> [Task directions]:
Please copy the rows starting at the line containing "This screenshot has height=895, width=1372." and ending at the line containing "click(x=536, y=433)", swapping "Tracking Info" for "Shipping Info" and keeping everything else unchanged. Leave the pictures out.

> [Dataset records]:
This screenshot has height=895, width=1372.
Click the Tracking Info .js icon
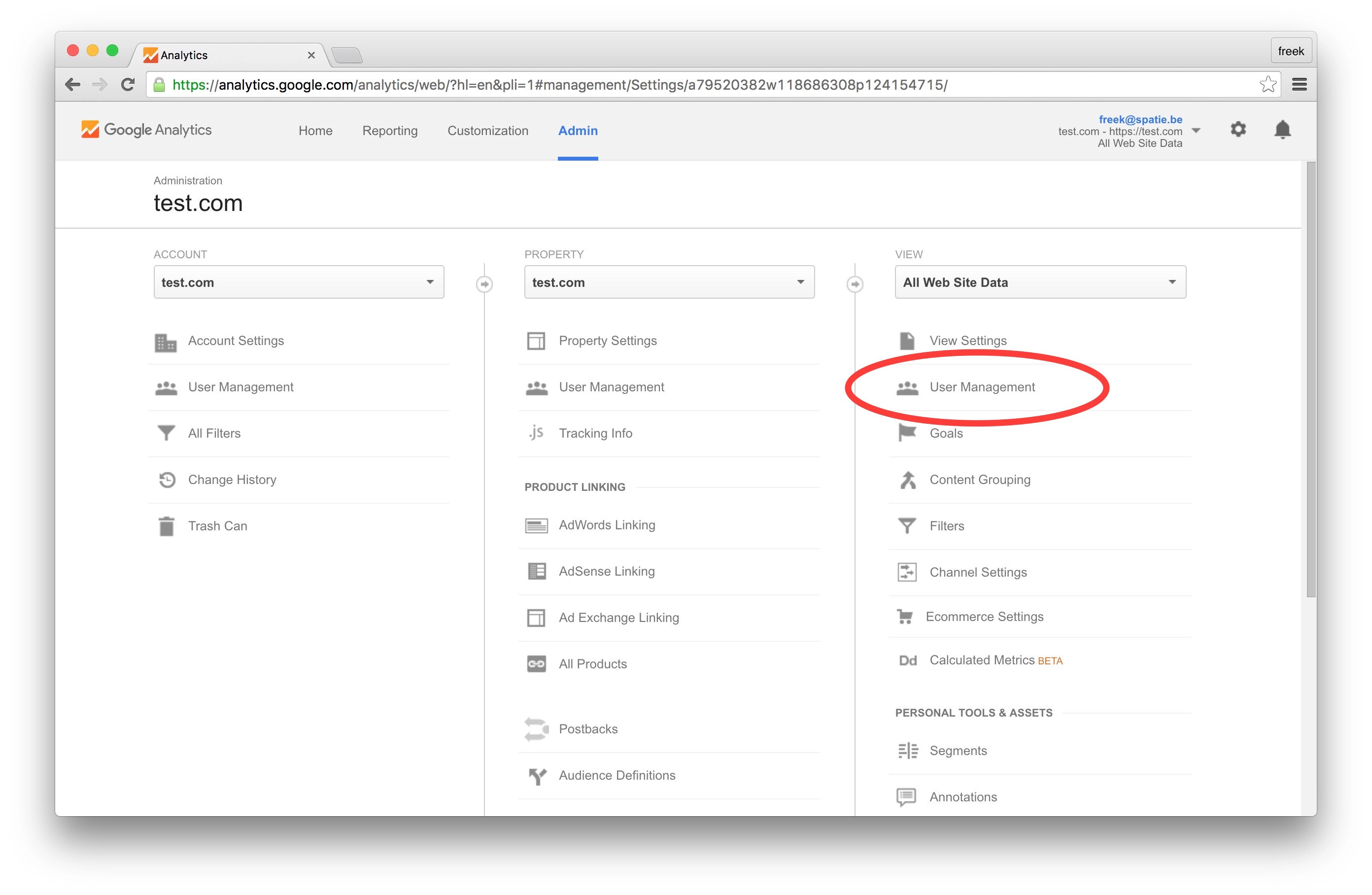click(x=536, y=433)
==
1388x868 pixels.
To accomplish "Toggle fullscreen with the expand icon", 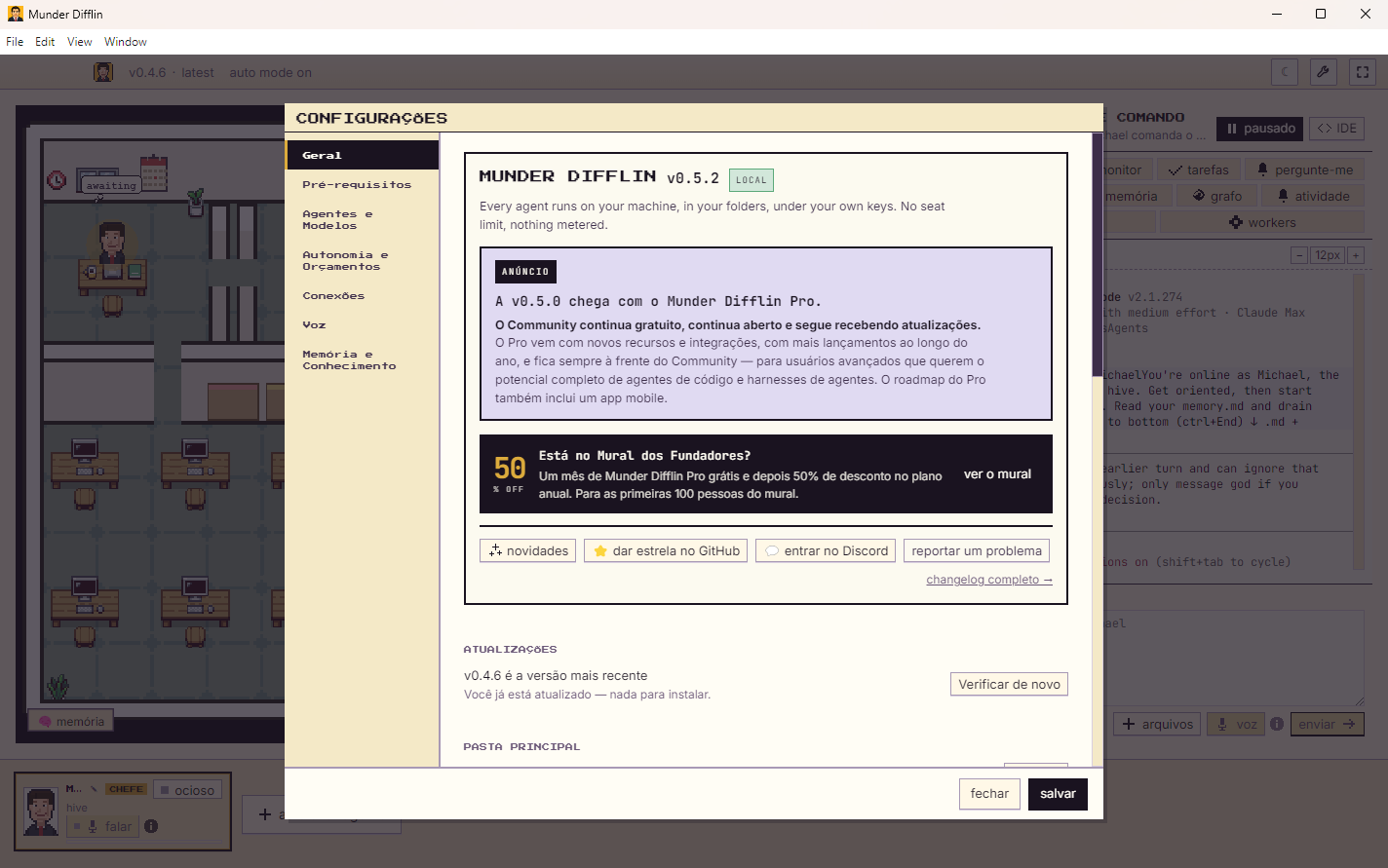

> [Full response]:
This screenshot has height=895, width=1372.
Click the Shipping Info .js icon
click(x=536, y=433)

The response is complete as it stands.